[Item coordinate data]
○ ○ ○ ○

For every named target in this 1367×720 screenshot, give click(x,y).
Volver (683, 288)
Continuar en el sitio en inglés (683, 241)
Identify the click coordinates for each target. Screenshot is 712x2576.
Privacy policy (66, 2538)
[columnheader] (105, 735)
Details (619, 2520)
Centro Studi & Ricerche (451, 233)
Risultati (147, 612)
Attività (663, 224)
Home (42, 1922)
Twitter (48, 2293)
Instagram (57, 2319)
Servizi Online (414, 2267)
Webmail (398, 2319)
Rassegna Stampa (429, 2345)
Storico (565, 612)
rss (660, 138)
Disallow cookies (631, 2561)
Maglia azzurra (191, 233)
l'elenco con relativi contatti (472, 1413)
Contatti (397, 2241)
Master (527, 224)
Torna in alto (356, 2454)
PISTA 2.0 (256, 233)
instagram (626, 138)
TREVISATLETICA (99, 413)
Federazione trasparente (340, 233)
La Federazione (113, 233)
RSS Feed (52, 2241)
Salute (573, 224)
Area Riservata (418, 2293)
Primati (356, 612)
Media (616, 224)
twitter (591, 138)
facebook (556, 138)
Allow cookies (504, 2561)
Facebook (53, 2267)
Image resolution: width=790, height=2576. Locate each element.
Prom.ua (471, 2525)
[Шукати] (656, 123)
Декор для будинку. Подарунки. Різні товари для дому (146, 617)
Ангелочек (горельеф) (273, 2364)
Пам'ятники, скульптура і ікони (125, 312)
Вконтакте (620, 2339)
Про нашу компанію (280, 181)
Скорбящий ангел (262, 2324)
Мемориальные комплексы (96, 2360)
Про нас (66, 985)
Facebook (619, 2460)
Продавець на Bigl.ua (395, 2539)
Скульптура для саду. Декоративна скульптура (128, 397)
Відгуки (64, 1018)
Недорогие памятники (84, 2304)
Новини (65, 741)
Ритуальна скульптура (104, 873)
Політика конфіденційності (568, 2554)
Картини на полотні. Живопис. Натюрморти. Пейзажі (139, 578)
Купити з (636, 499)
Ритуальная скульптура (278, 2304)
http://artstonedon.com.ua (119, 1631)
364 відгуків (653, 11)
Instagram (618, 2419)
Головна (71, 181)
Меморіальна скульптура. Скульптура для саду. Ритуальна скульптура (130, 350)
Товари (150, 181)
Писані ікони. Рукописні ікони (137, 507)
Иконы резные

○ ○ ○ ○

Render every line of the data above as a numbered list, omitting any blank lines.

1. For every named target in this 1367×720 screenshot, give click(x,y).
2. Volver (683, 288)
3. Continuar en el sitio en inglés (683, 241)
4. Identify the click coordinates for each target. Screenshot is 712x2576.
5. Privacy policy (66, 2538)
6. [columnheader] (105, 735)
7. Details (619, 2520)
8. Centro Studi & Ricerche (451, 233)
9. Risultati (147, 612)
10. Attività (663, 224)
11. Home (42, 1922)
12. Twitter (48, 2293)
13. Instagram (57, 2319)
14. Servizi Online (414, 2267)
15. Webmail (398, 2319)
16. Rassegna Stampa (429, 2345)
17. Storico (565, 612)
18. rss (660, 138)
19. Disallow cookies (631, 2561)
20. Maglia azzurra (191, 233)
21. l'elenco con relativi contatti (472, 1413)
22. Contatti (397, 2241)
23. Master (527, 224)
24. Torna in alto (356, 2454)
25. PISTA 2.0 (256, 233)
26. instagram (626, 138)
27. TREVISATLETICA (99, 413)
28. Federazione trasparente (340, 233)
29. La Federazione (113, 233)
30. RSS Feed (52, 2241)
31. Salute (573, 224)
32. Area Riservata (418, 2293)
33. Primati (356, 612)
34. Media (616, 224)
35. twitter (591, 138)
36. facebook (556, 138)
37. Allow cookies (504, 2561)
38. Facebook (53, 2267)
39. Image resolution: width=790, height=2576. Locate each element.
40. Prom.ua (471, 2525)
41. [Шукати] (656, 123)
42. Декор для будинку. Подарунки. Різні товари для дому (146, 617)
43. Ангелочек (горельеф) (273, 2364)
44. Пам'ятники, скульптура і ікони (125, 312)
45. Вконтакте (620, 2339)
46. Про нашу компанію (280, 181)
47. Скорбящий ангел (262, 2324)
48. Мемориальные комплексы (96, 2360)
49. Про нас (66, 985)
50. Facebook (619, 2460)
51. Продавець на Bigl.ua (395, 2539)
52. Скульптура для саду. Декоративна скульптура (128, 397)
53. Відгуки (64, 1018)
54. Недорогие памятники (84, 2304)
55. Новини (65, 741)
56. Ритуальна скульптура (104, 873)
57. Політика конфіденційності (568, 2554)
58. Картини на полотні. Живопис. Натюрморти. Пейзажі (139, 578)
59. Купити з (636, 499)
60. Ритуальная скульптура (278, 2304)
61. http://artstonedon.com.ua (119, 1631)
62. 364 відгуків (653, 11)
63. Instagram (618, 2419)
64. Головна (71, 181)
65. Меморіальна скульптура. Скульптура для саду. Ритуальна скульптура (130, 350)
66. Товари (150, 181)
67. Писані ікони. Рукописні ікони (137, 507)
68. Иконы резные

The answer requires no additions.